» Excerpted records
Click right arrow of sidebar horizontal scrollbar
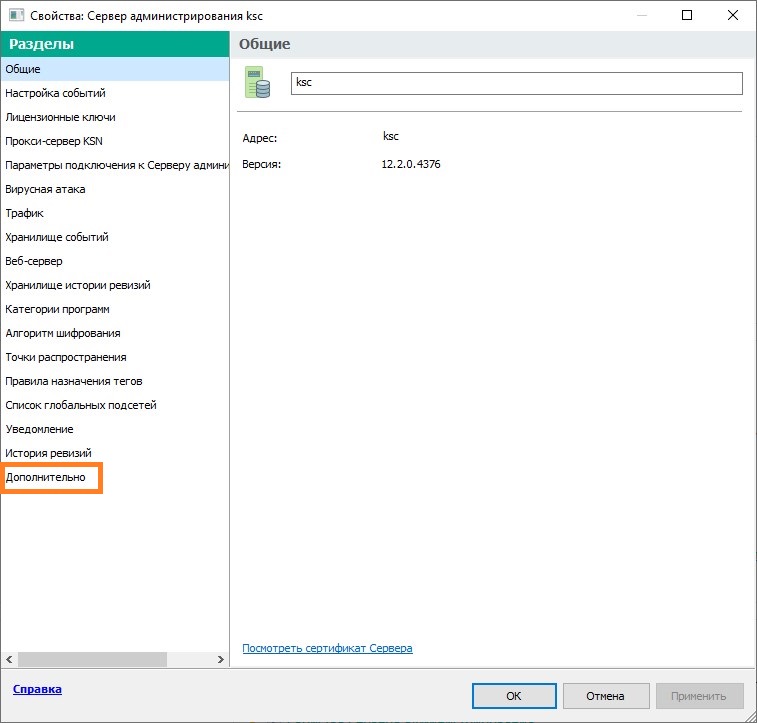The width and height of the screenshot is (757, 723). click(x=222, y=659)
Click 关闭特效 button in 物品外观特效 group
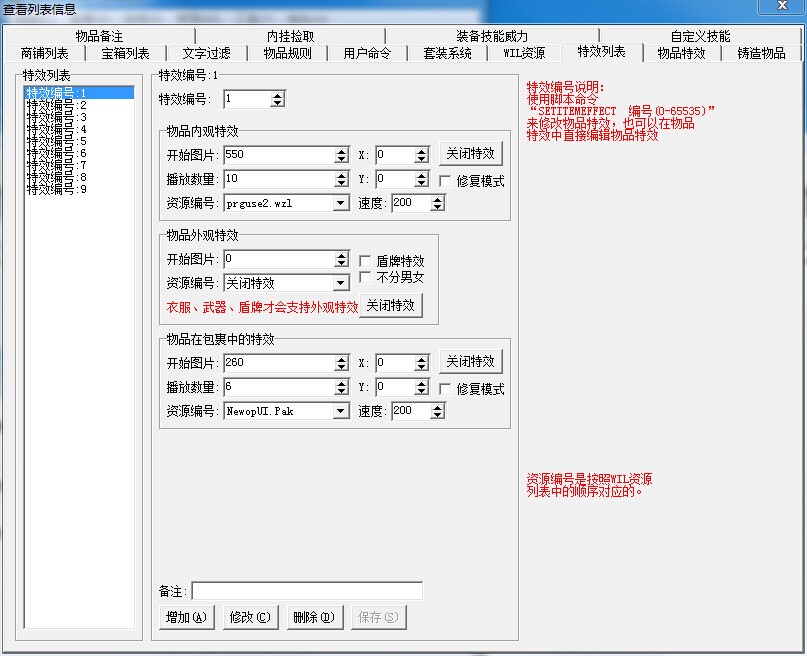 pos(391,306)
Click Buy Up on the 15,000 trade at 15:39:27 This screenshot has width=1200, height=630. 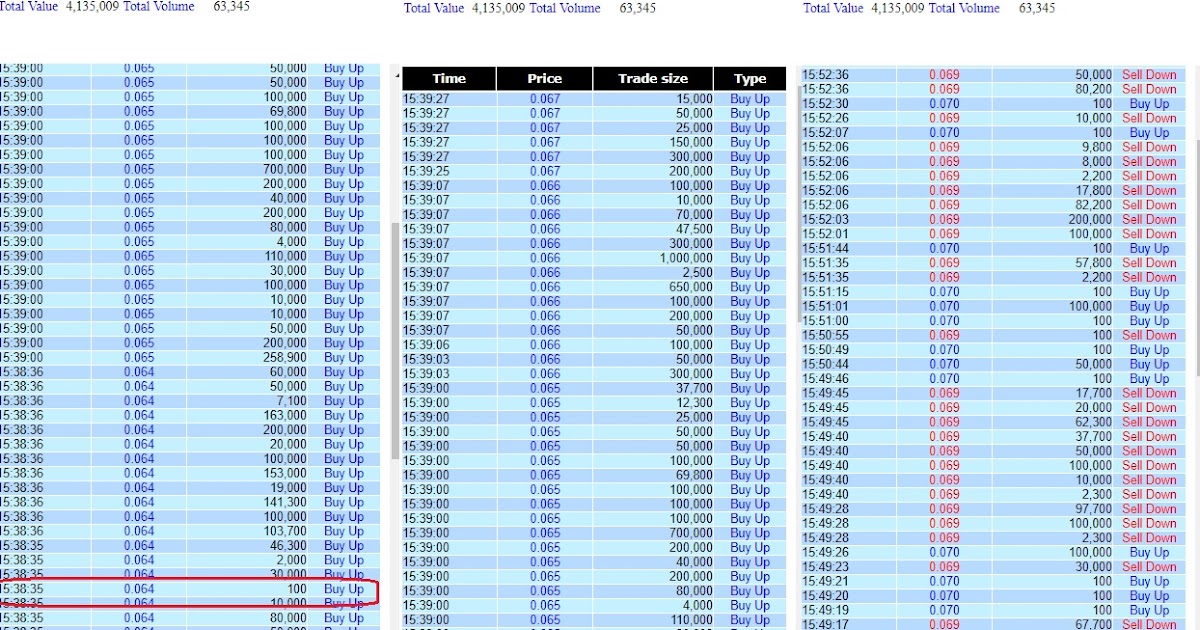pos(751,98)
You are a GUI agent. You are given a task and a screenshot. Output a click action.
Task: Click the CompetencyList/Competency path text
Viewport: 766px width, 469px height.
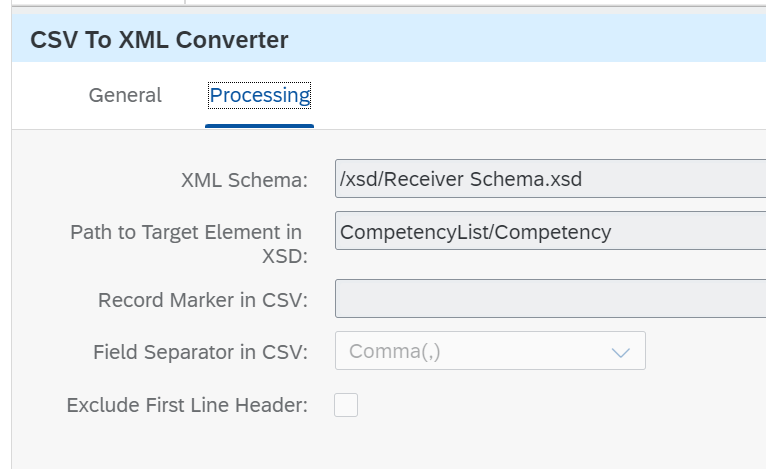[x=475, y=232]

» Prompt
The line with "Task: Click the" marks the start, and the last line of the material marks the end. Reproduce exactly those two lines and every line between them, without the pictures.

» Output of the task
Task: Click the CompetencyList/Competency path text
Viewport: 766px width, 469px height.
[x=475, y=232]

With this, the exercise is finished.